# How to remove "Refresh" from desktop right click menu?



## Lucky_star (Feb 29, 2008)

As the title says, I want to remove the "Refresh" option from the desktop right click menu. I remember some thread which described editing the right click options from a system file using Resource Hacker, but I can't find it. 

My friends think that "Refresh" refreshes the whole system and frees up the resources when the system is busy or hanged up , but what happens is just the opposite(redraws the display, again using up resources). Even some of my professors are of the same opinion. They all click refresh atleast 10-20 times before doing anything.

So, I want to teach them all a lesson


----------



## vaibhavtek (Feb 29, 2008)

Hope this may help:- *www.scribd.com/doc/430540/how-to-edit-right-click-menu?ga_related_doc=1


----------



## Vishal Gupta (Feb 29, 2008)

Open "*Shell32.dll*" file in Resource Hacker and goto:


```
Menu -> 215 -> 1033
```

In right-side pane, delete the following line:


```
MENUITEM "R&efresh", 28931, MFT_STRING, MFS_ENABLED
```

Click on "*Compile Script*" button and save the file.


----------



## Lucky_star (Mar 1, 2008)

Thanx a Lot, Vishal. I needed this.  
Now, all I need is to replace the Shell32.dll with this new one in all the computers that I use...

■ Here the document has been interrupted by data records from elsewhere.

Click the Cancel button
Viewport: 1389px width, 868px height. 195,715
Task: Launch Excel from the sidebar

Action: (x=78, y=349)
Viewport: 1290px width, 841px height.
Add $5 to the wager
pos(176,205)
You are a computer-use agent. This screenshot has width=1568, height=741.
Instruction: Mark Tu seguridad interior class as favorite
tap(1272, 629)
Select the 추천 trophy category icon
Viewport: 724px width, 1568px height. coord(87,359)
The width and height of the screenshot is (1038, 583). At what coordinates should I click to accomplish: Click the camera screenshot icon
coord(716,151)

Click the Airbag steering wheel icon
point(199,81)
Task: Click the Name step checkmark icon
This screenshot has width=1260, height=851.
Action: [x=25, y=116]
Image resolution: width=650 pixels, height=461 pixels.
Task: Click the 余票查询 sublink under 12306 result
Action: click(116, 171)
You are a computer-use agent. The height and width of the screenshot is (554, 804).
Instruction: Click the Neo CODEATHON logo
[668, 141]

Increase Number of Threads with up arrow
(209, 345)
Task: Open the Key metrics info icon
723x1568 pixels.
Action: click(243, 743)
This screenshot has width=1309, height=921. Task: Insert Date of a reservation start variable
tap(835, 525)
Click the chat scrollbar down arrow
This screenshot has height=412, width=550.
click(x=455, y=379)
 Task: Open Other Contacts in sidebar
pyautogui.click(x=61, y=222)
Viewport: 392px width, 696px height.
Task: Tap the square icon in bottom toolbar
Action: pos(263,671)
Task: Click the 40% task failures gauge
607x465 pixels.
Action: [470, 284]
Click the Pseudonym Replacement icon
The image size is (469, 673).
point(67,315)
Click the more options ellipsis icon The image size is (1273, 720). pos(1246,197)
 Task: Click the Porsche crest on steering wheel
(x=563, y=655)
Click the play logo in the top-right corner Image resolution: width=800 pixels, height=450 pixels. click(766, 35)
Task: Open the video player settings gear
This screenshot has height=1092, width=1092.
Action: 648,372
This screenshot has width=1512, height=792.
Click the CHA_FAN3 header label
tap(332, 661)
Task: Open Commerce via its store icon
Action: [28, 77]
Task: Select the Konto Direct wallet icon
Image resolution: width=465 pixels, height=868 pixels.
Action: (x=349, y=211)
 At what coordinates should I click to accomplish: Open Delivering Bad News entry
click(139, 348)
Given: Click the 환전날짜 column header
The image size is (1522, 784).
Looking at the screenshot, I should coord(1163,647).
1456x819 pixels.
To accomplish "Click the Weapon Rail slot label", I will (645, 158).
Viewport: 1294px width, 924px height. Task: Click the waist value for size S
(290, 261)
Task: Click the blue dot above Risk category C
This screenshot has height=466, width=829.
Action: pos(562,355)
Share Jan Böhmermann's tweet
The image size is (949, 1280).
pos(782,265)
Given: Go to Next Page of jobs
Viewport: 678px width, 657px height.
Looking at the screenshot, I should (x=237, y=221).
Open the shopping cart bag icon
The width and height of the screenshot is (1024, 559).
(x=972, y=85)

@vaibhavtek, will check the video during free dl hours.


----------



## vish786 (Mar 1, 2008)

Lucky_star said:


> .... They all click refresh atleast 10-20 times before doing anything.
> 
> So, I want to teach them all a lesson



thats the most idiotic thing most ppl do, irritates so much  as if doing it after every few minutes boost windows speed to 10x times.


----------



## iMav (Mar 1, 2008)

refreshing windows once uv exited a heavy on resources task does hlep windows


----------